There are 47 appointed Graduate faculty located at all three University of Toronto campuses. There are also 15 Professors Emeriti, 28 Status Appointments, Visiting Scholars and Cross Appointments, and 10 St. George Undergraduate Instructors. For more information on our faculty, please see the People section.
The Department’s faculty maintain vibrant research programs that involve a variety of investigative methods and techniques and take them to diverse parts of the globe. The Department offers instruction and research training in the fields of archaeology, evolutionary anthropology, social-cultural and linguistic anthropology, and medical anthropology. Environmental perspectives and culture and construction of meaning in historical perspective are general areas of emphasis. M.A., M.Sc., and Ph.D. degrees are offered in all fields. Collaborative Programs also form part of the curriculum.
The geographic areas of strength in archaeology include Canada (Ontario, the Arctic, and British Columbia), Asia, Africa, Latin America, and France. Topical areas include human ecology, ethnoarchaeology, lithic analysis, archaeometry, archaeozoology, and palaeoethnobotany.
Area strengths in social-cultural and linguistic anthropology include sub-Arctic Canada, the Caribbean, Latin America, North America, Europe, Asia, Australia and New Guinea, Africa, and the Middle East.
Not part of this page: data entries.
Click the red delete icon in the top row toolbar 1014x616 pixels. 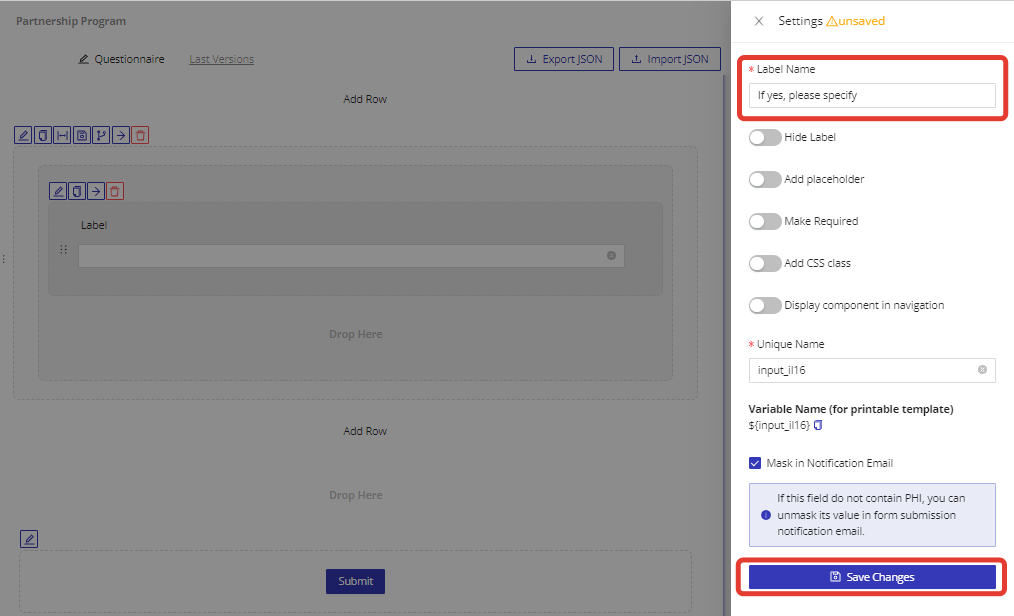(x=140, y=135)
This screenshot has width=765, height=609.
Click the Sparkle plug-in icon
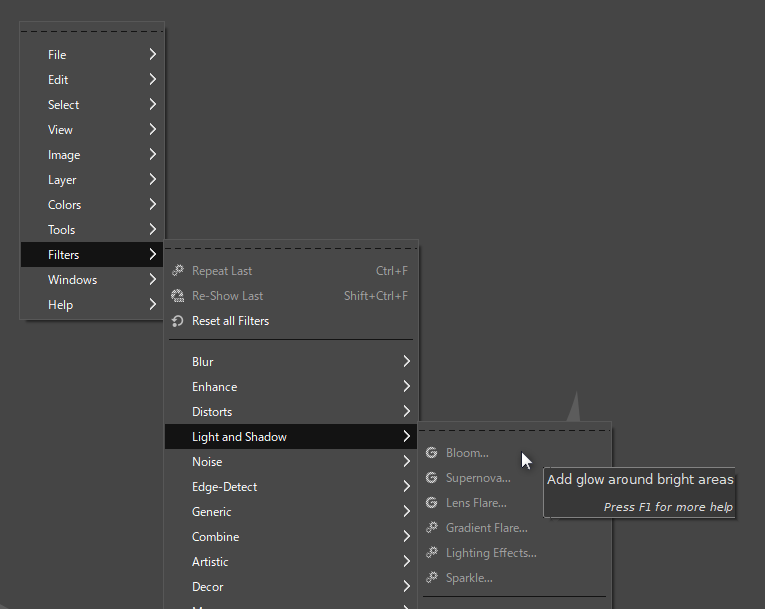[431, 578]
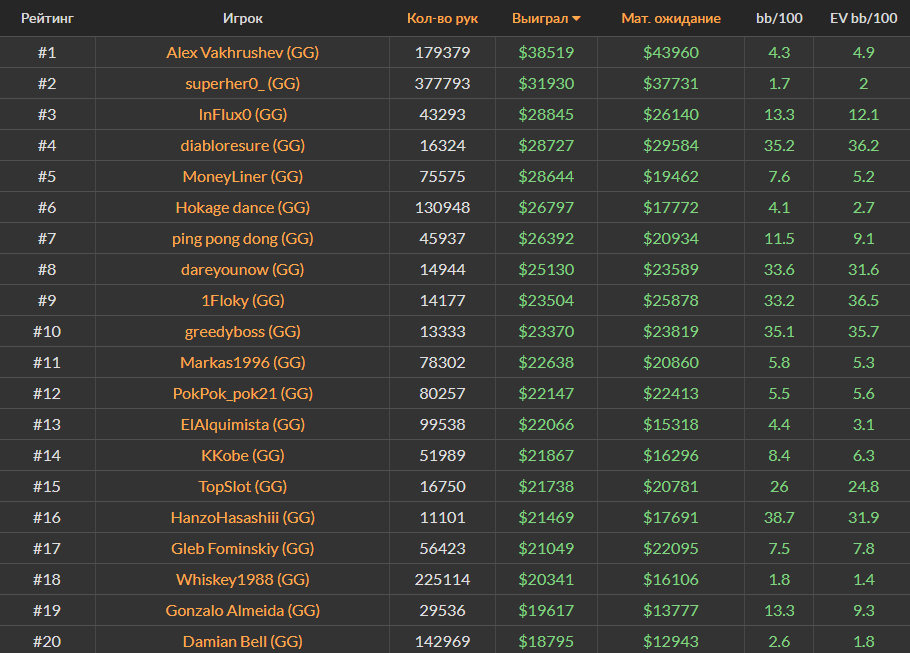The image size is (910, 653).
Task: Sort by Мат. ожидание column header
Action: click(x=670, y=18)
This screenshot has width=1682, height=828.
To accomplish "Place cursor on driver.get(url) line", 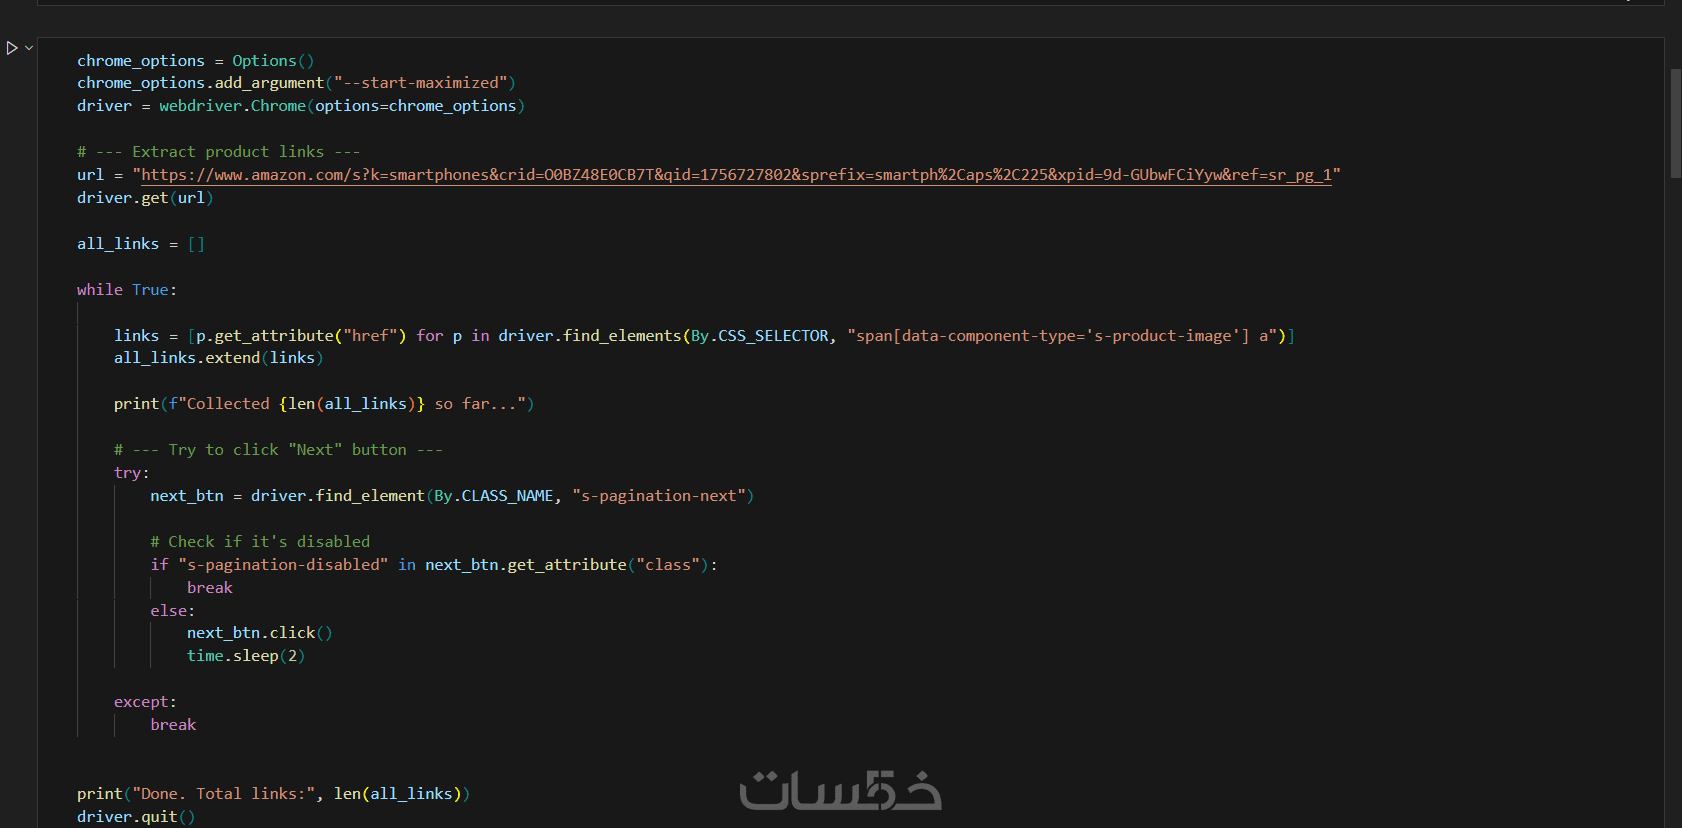I will click(145, 198).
Topical areas include sociolinguistics and semiotics, political economy, gender and sexuality, religion, modernities, transnationalism, environment, development, new technologies and media, colonialism, postcolonial states, subjectivities and personhood.
Evolutionary anthropology’s strengths in the department include palaeoanthropology and human evolution, primatology, forensic anthropology, molecular anthropology, human skeletal biology, historical demography, and health.
Strengths in Medical Anthropology include bio-social factors influencing human disease and nutrition, gender and sexuality, and HIV/AIDS. Click here for further information on research specializations and regions.
Several faculty in the Graduate Department of Anthropology are cross-appointed to other units and programs, among them African Studies, the Asian Institute, Latin American Studies, Centre for Diaspora and Transnational Studies, the School for the Environment, Linguistics, Religion, Dalla Lana School of Public Health, Centre for the Study of Korea, Centre for South Asian Studies, and the Women and Gender Studies Institute (WGSI). We are frequent participants, supporters, and organizers of colloquia at the Munk School of Global Affairs, probably the most significant hub for bringing anthropologists together with political scientists, geographers, historians and other disciplines on the UofT campus. In recent years, faculty have also been involved with the following cross-disciplinary units, programs, and working groups:
A highly significant external link is to the newly created Archaeology Centre, which is housed in the Anthropology Building. The Centre was conceived as a means to bring together research archaeologists employed in a variety of academic departments across the three campuses and at the Royal Ontario Museum. Members include faculty from Anthropology at UTSG, UTM, and UTSC, Near and Middle Eastern Civilizations, Art, Geology, Geography, and Classics as well as ROM curators. The Archaeology Centre hosts several working groups and regular talks. Monthly gatherings of the Ontario Archaeological Society are sponsored by the Archaeology Centre and hosted by the Department of Anthropology.
Importantly too, we are linked to the Centre for Ethnography in the Department of Social Science at UTSC. The Centre is run by UTSC anthropologists and hosts an annual seminar series. The Centre also provides funding for one or two annual writing fellowships for senior doctoral students completing their dissertations.